Enhanced Recovery after Surgery (ERAS) Program for Patients with Peritoneal Surface Malignancies Undergoing Cytoreductive Surgery with or without HIPEC: A Systematic Review and a Meta-Analysis
Round 1
Reviewer 1 Report
The authors perform a meta-analysis of ERAS program in patients undergoing CRS +/- HIPEC. This is the first meta-analysis concerning the application of the ERAS in such patients confirming its the feasibility and safety. They also conclude that implementation of an ERAS protocol may reduce LOS, postoperative complications after CRS +/- HIPEC compared to conventional recovery.
The study is well devised, and conclusions are sound.
There are scattered typographical and grammatical errors that can be easily fixed. I will point out a couple: "annissectomy" (line 185) and "IBMA showed es showed..." (line 214).
I congratulate the authors on performing this meta-anaylsis.
Author Response
I thank the reviewer for the appreciations and comments. Grammatical errors and typos have been corrected.
Reviewer 2 Report
The manuscript is written in a clear manner. However, I have a few concerns:
1. The introduction lacks a precise description of what ERAS is all about.

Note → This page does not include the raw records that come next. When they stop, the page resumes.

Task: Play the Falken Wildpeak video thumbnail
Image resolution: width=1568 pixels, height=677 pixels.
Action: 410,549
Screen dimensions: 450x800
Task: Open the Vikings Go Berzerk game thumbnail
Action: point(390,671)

Authors should redraft this section in order to provide better background for the reader.
2. Why were case reports not included in the selection of studies?

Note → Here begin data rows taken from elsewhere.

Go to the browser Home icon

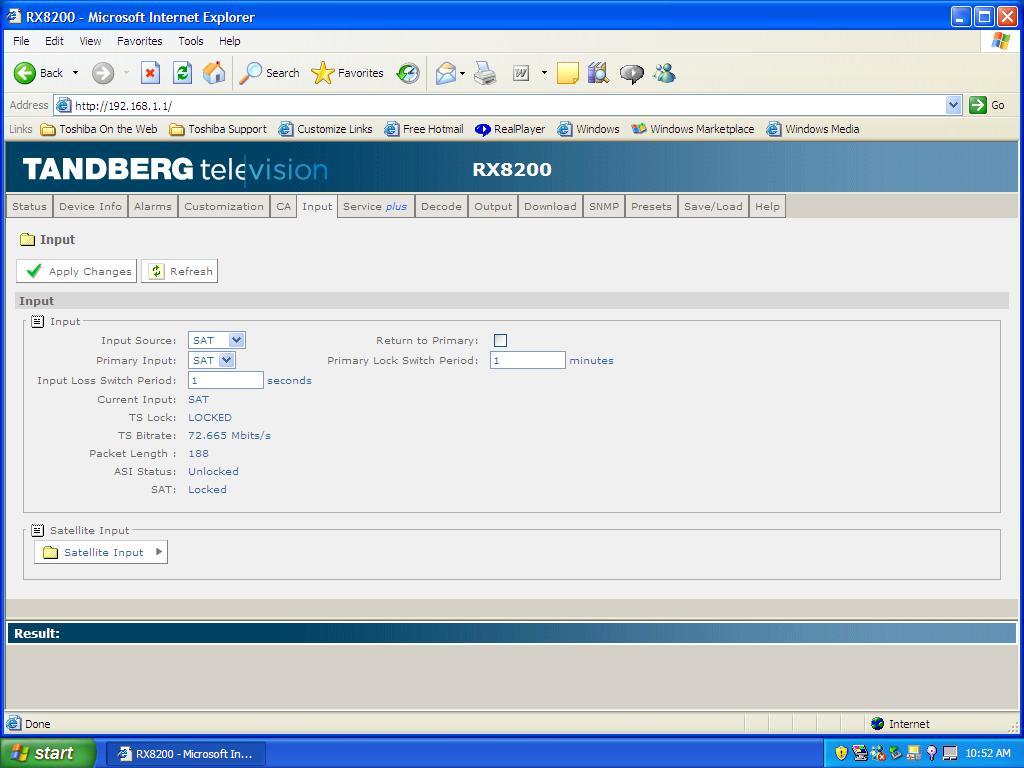coord(214,73)
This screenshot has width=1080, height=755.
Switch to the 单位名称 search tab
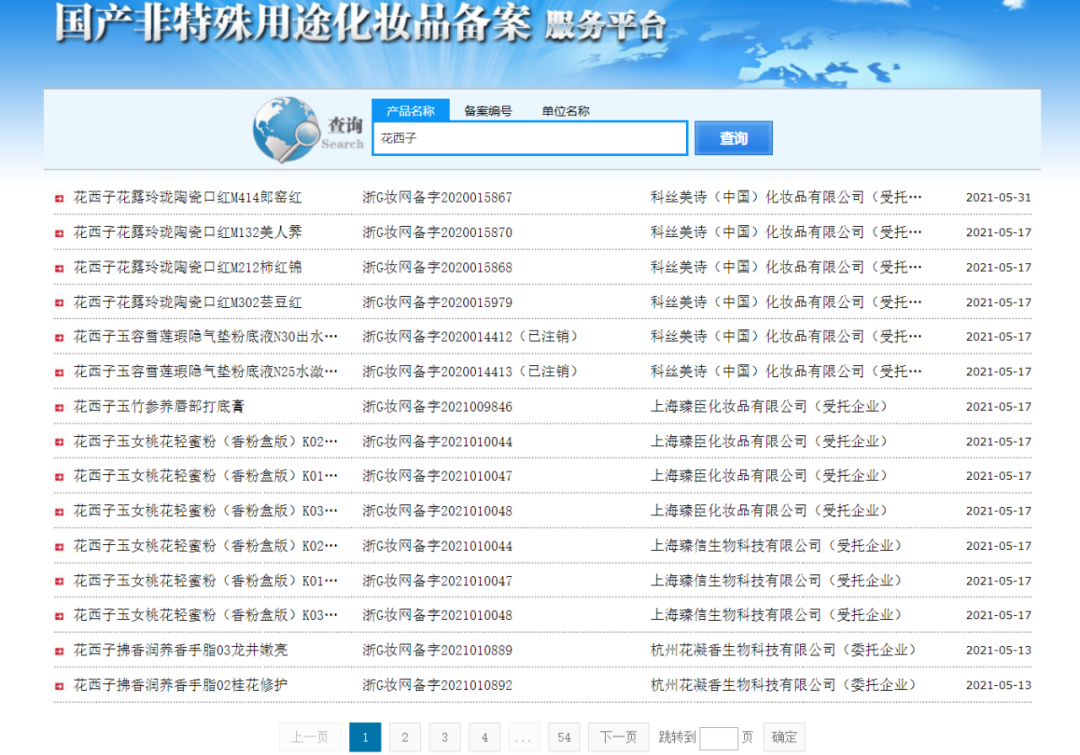pyautogui.click(x=566, y=111)
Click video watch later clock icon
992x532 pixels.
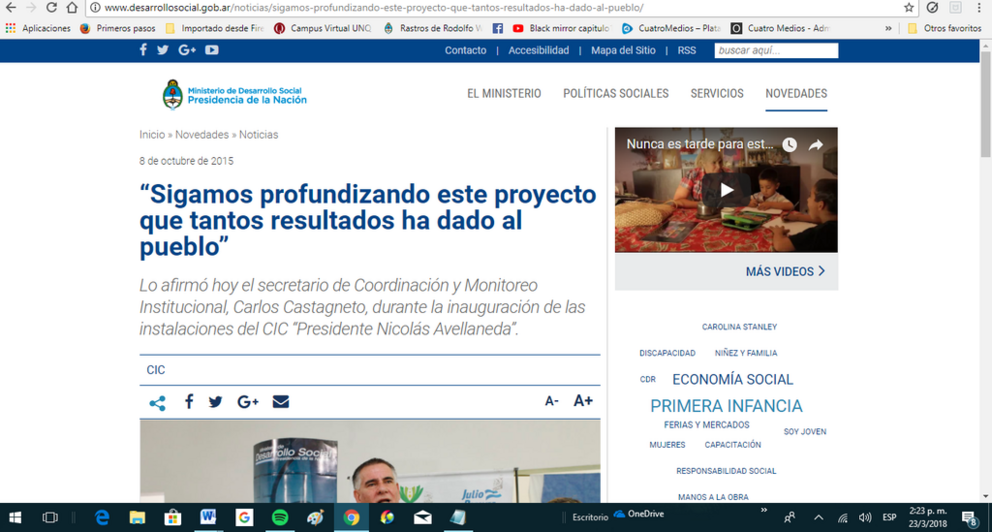pos(790,145)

3. The graphical presentation of the results is very opaque, which makes it difficult for the reader to assimilate
Author Response
I thank the reviewer for the comments and suggestions.

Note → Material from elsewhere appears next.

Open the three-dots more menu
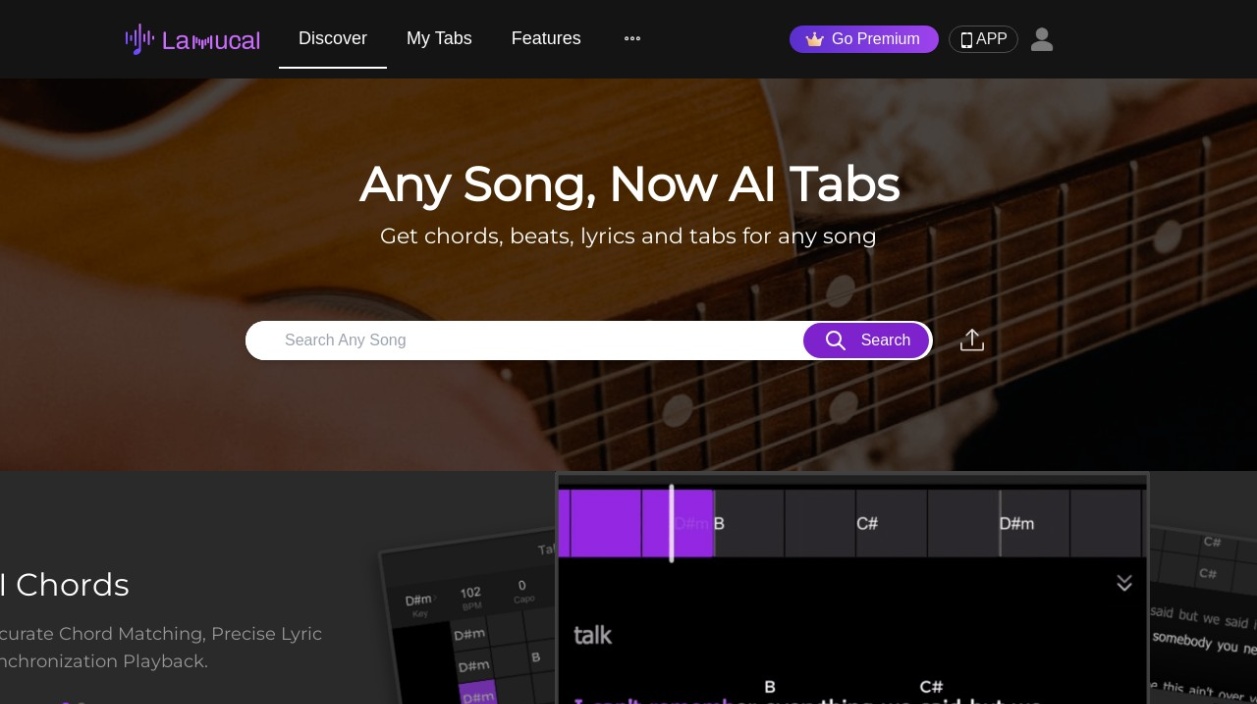The image size is (1257, 704). pos(632,39)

- The introduction has been implemented with a detailed description of the ERAS program.
- given that no case reports of interest for the planned analysis were identified, we would not have included them given the already heterogeneous compliance of the various studies with the ERAS program; including case reports would have done nothing but increase this heterogeneity, without significantly enlarging the sample.